Task prompt → Without including any image, retype the records word for word.

[Saved entries]

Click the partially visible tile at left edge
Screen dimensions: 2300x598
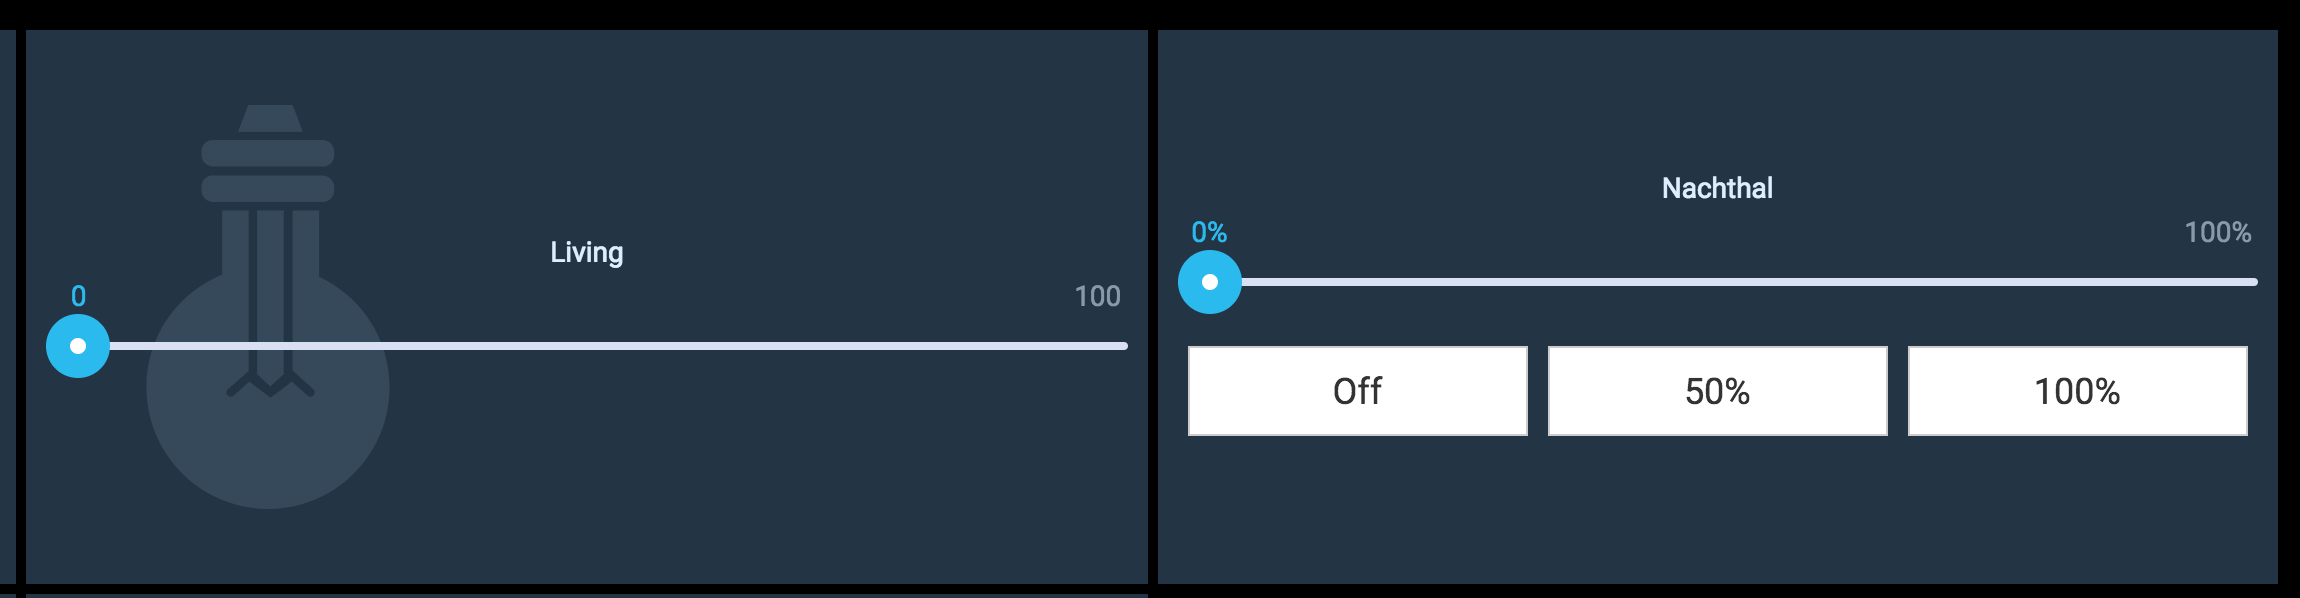[7, 300]
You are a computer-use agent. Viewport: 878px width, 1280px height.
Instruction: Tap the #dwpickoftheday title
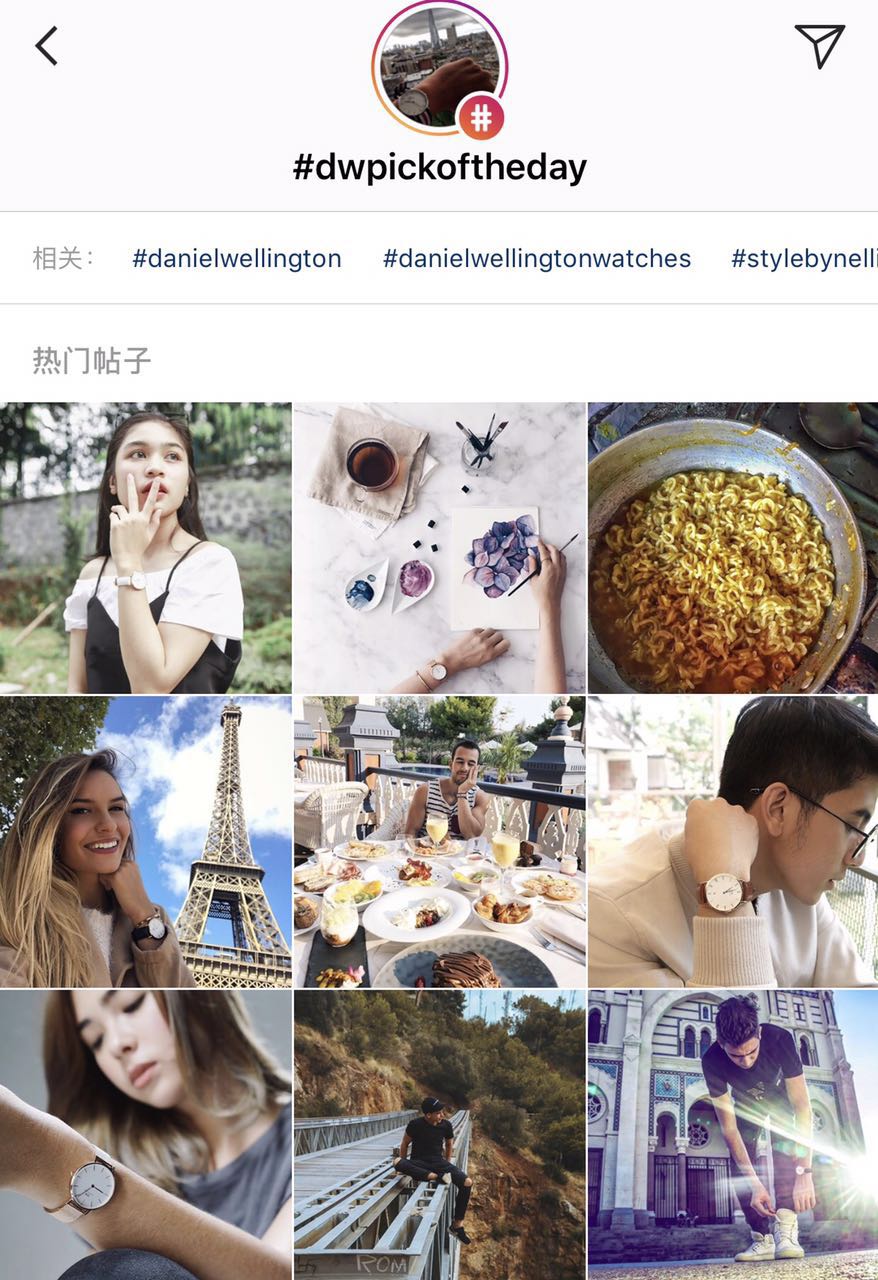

Exercise output →
Click the partially visible tile at left edge
Screen dimensions: 2300x598
[7, 300]
You are a computer-use agent. Viewport: 878px width, 1280px height.
Instruction: Tap the #dwpickoftheday title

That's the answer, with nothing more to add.